Interracting with Metal PointCloud

I am trying to build an App that allows the user to interact (tap in the view to get 3D coordinates of the tapped location) with a MTKView and the Point Cloud that is drawn on it, using SwiftUI.

Based on the Displaying a Point Cloud Using Scene Depth sample App I managed to save a frame and the needed data to draw the captured image in the MTKView. From what I read from this post, I need to store a given set of information (depthMap / capturedImage /...) to be able to access the 3D data of each point. I am not sure to understand fully how to do this.

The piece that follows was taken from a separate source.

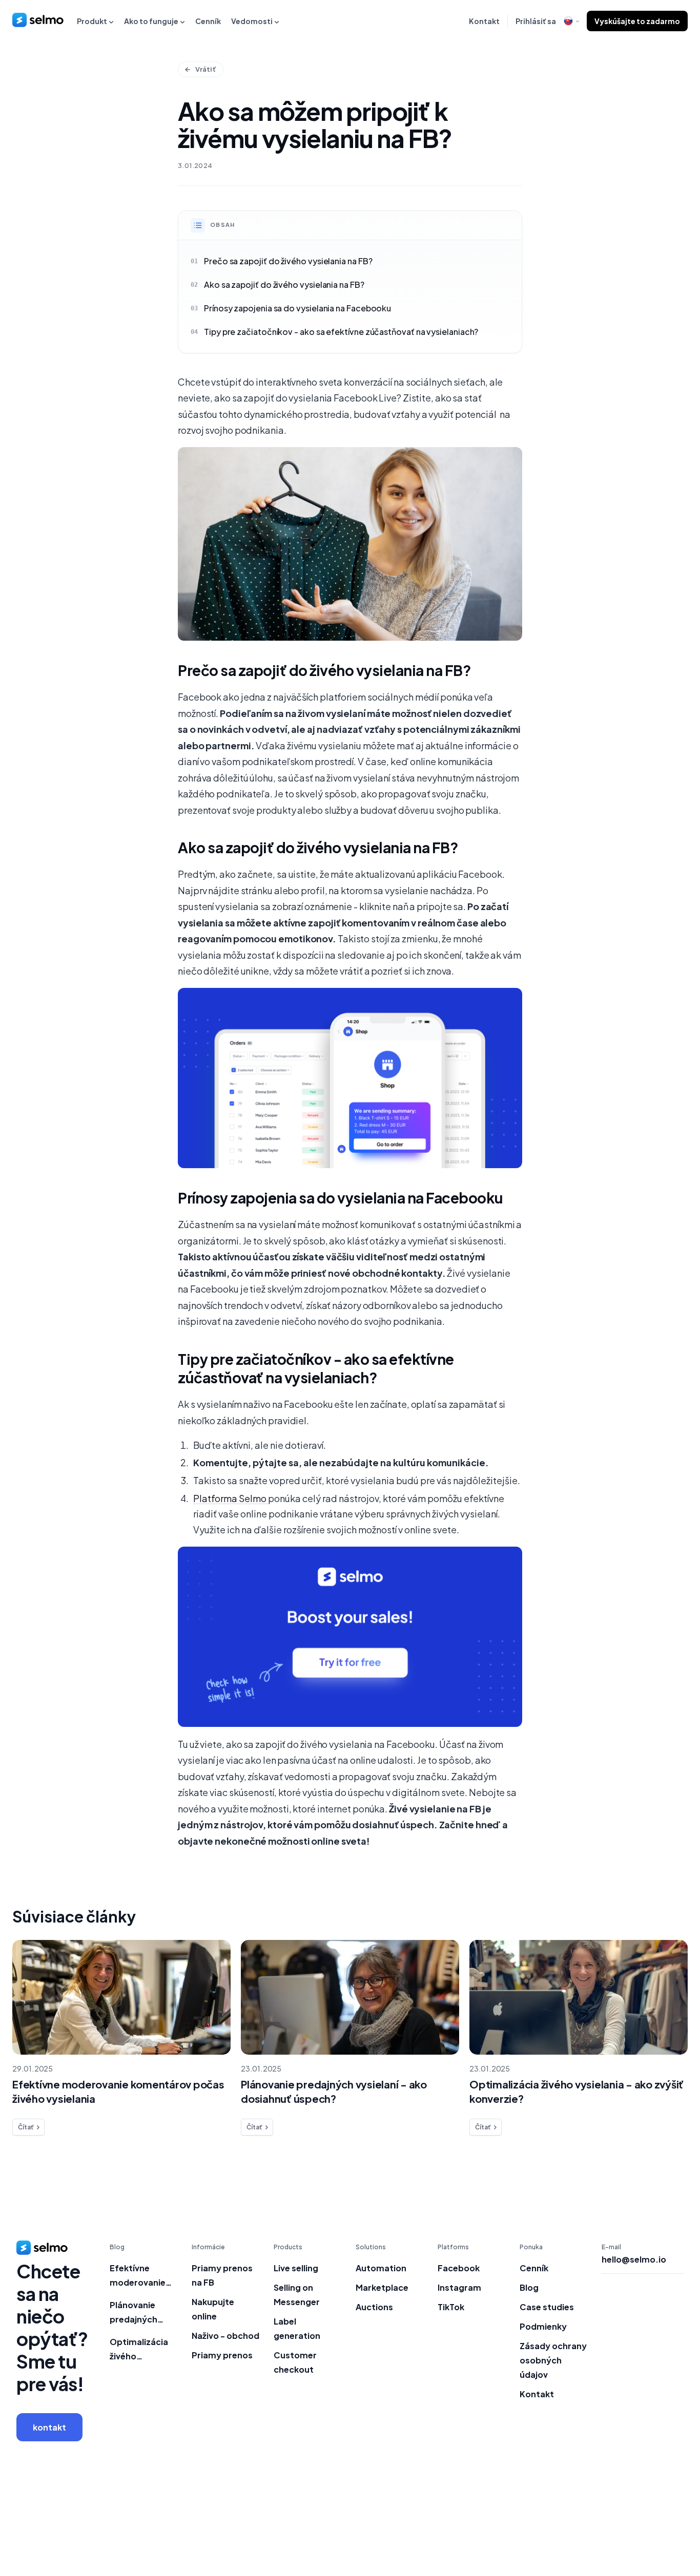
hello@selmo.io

I suppose that, by multiplying the cameraIntrinsicsInversed matrix by the localToWorld matrix and depthMap, I can recreate a 3D map of the captured image?

Once the 3D map is created I would have a 256x192 matrix that maps each pixel to it's 3D coordinates. Which would mean that, when tapping in the MTKView, I would have to fetch the coordinates for the pressed location which can then be shown to the user.

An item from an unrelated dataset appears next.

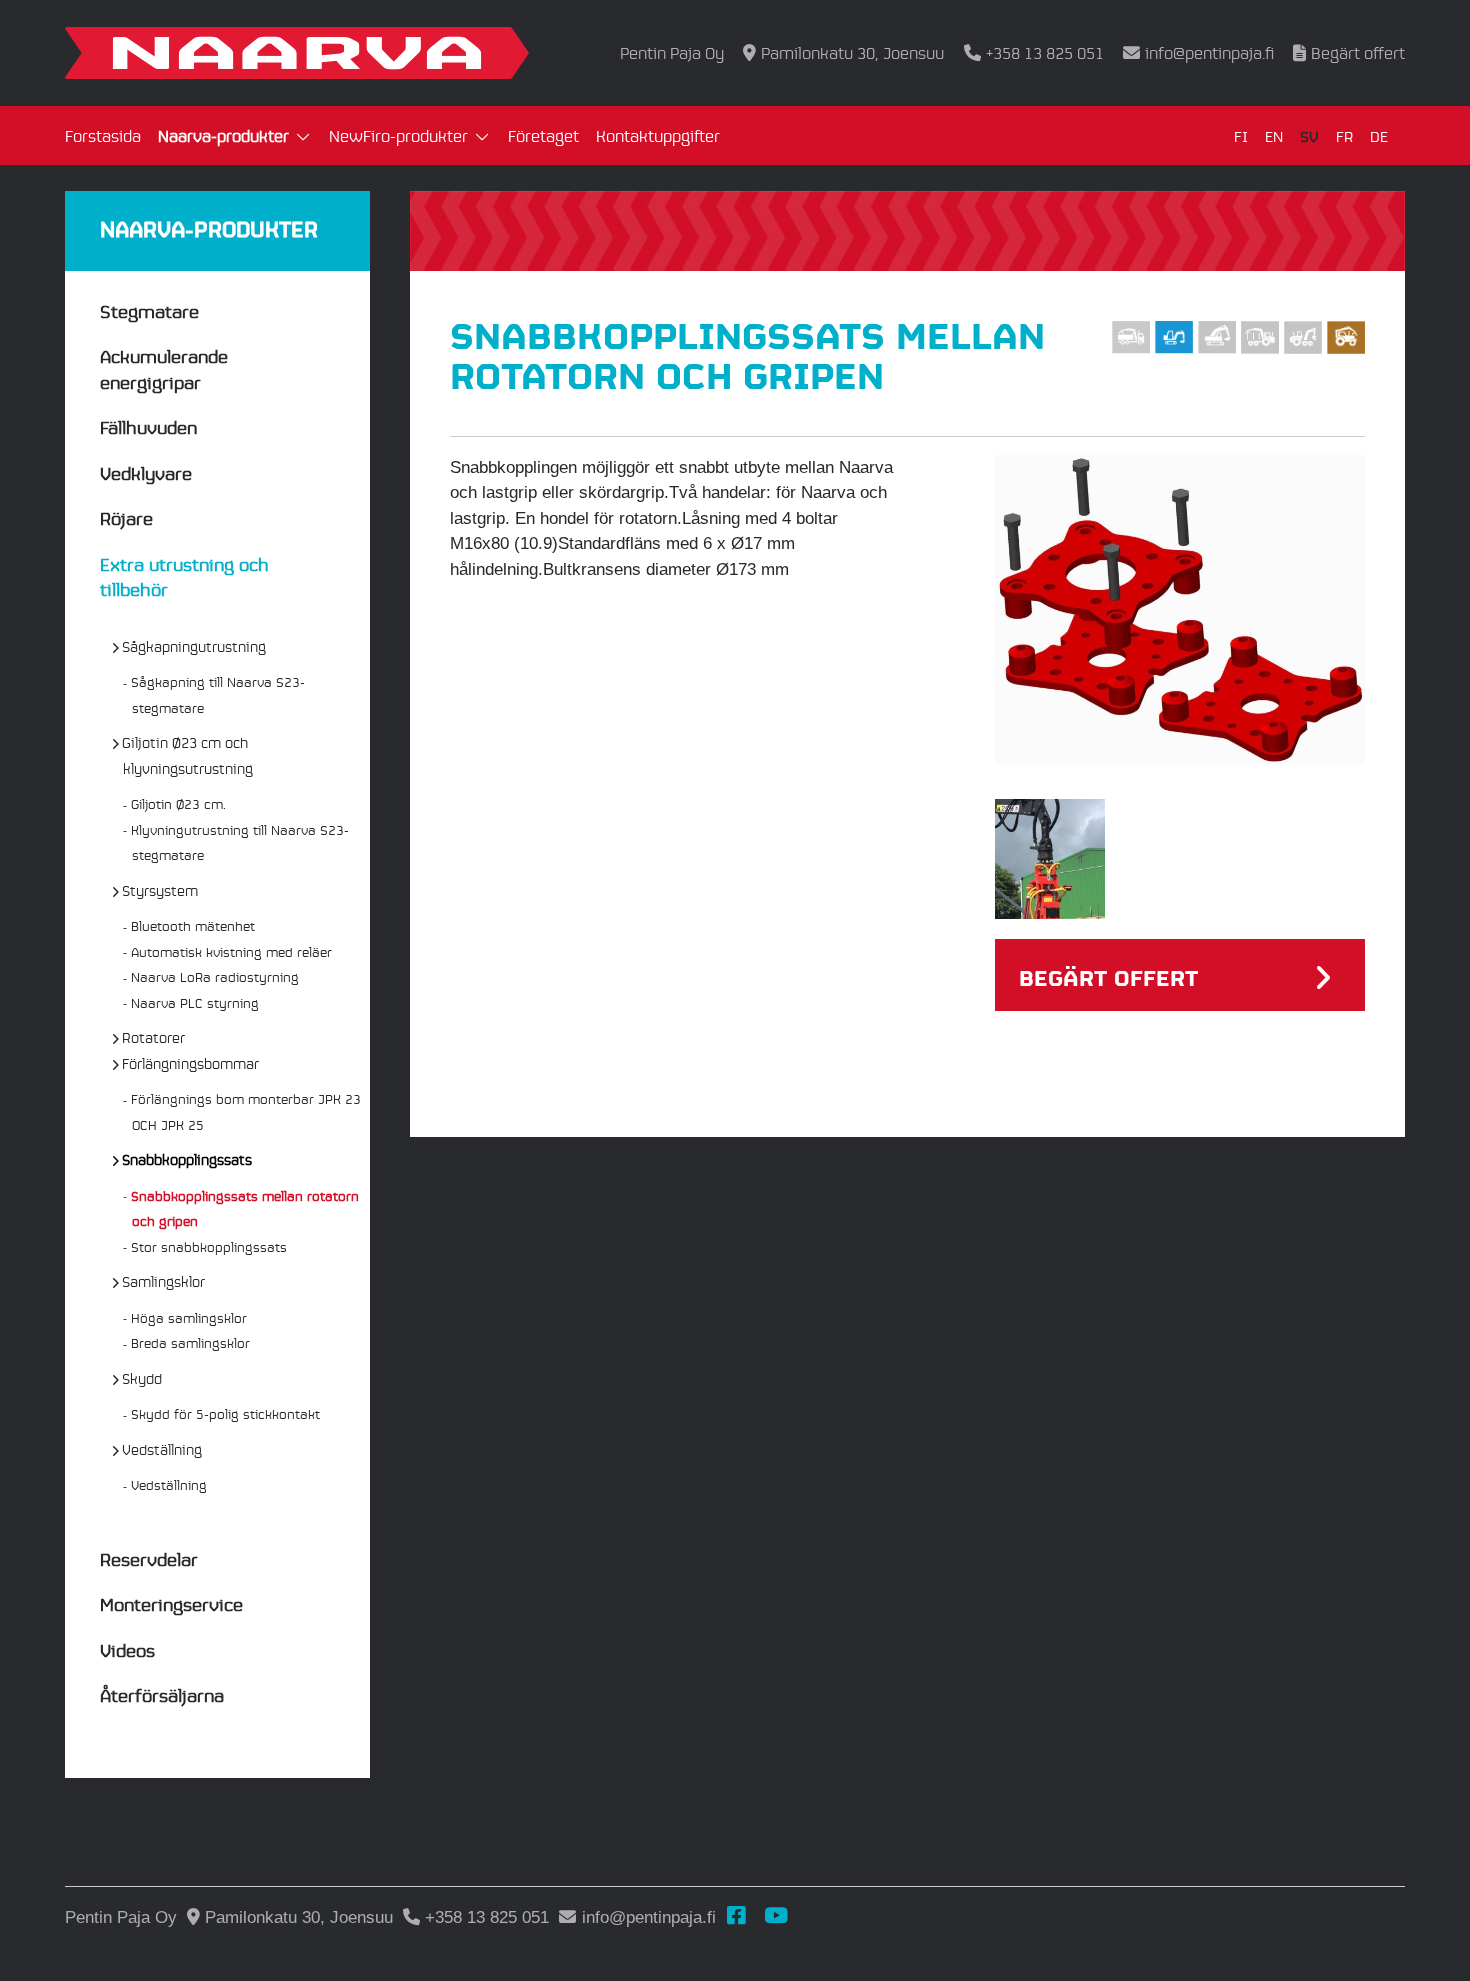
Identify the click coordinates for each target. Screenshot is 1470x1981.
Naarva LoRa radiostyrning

However the MTKView is way bigger than the drawn image. On top of that I would expect the drawn image to be either 256x192 pixels or a ratio of the capturedImage over the depthMap, which is not the case.

Is there a way to fit the drawn image to the whole MTKView? Do I need to set a frame for the MTKView? If so, what should be the size of it since I cannot seem to find the size of the drawn image.

Is my train of thought correct or am I missing some information to make this possible? Any help would be much appreciated!